Mecze o wszystko, czyli tragedia w trzech aktach


Przypominamy, jak reprezentacja Polski przegrywała decydujące mecze

29 marca 2022 Mecze o wszystko, czyli tragedia w trzech aktach
PressFocus

W ostatniej dekadzie reprezentacja Polski zagrała kilka bardzo ważnych spotkań. Niestety naszej kadrze nie szło w nich najlepiej. Na wielkich turniejach w takich spotkaniach przeciwnik okazywał się lepszy. Dzisiaj nasza reprezentacja ponownie zagra o być albo nie być. Ku przestrodze cofamy się pamięcią do minionych meczów, aby uniknąć tych samych błędów.


Udostępnij na Udostępnij na

Dlaczego piszemy właśnie o przegranych, a nie zwycięskich potyczkach? Powód jest bardzo prozaiczny – reprezentacja Polski w ostatniej dekadzie więcej takich spotkań przegrała niż wygrała. Jeśli spojrzymy na takie zwycięstwa, to do głowy przychodzi jedynie mecz z Irlandią, który zadecydował o tym, kto pojedzie na Euro 2016. Dlatego właśnie postanowiliśmy wyciągnąć wnioski ze spotkań przegranych.
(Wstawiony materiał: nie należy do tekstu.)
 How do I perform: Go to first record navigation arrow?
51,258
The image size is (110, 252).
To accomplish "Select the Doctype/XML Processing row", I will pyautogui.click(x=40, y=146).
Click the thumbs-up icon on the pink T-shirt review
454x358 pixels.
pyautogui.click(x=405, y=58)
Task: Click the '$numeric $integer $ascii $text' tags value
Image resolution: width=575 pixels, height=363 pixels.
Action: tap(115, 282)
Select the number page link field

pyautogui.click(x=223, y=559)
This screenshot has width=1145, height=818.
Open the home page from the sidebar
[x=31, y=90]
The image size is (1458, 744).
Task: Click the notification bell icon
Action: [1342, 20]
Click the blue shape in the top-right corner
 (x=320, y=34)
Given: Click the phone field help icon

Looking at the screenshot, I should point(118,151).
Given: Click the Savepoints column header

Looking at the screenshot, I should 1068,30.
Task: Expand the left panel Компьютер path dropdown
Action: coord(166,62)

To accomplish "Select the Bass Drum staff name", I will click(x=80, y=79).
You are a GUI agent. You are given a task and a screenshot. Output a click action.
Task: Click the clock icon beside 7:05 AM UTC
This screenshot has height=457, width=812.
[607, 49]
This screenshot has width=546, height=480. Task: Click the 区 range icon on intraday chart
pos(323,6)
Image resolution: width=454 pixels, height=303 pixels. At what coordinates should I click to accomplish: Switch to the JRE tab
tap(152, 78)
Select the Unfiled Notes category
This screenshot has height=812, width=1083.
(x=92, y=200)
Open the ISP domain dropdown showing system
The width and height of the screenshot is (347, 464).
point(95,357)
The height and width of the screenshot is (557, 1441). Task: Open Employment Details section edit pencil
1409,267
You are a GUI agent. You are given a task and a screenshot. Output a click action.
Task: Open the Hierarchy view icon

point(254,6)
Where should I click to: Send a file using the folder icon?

Akt 1. Polska 0:1 Czechy – Euro 2012

Wielkie nadzieje. Tłumy kibiców na stadionach i rekordy oglądalności w transmisjach telewizyjnych. Ciśnienie na dobry wynik na mistrzostwach, podczas których byliśmy współgospodarzami, było bardzo duże. Franciszek Smuda objął kadrę już jesienią 2009 roku. Miał więc bardzo dużo czasu na przetestowanie różnych zawodników i wykrystalizowanie drużyny, która osiągnęłaby dobry wynik. Oczekiwania wzrosły jeszcze bardziej, kiedy w trakcie losowania trafiliśmy na grupę marzeń. W pierwszej fazie turnieju mieliśmy zagrać z Grecją, Rosją i Czechami. Każdy z rywali był w zasięgu. Mieliśmy idealne warunki, by awansować do ćwierćfinału.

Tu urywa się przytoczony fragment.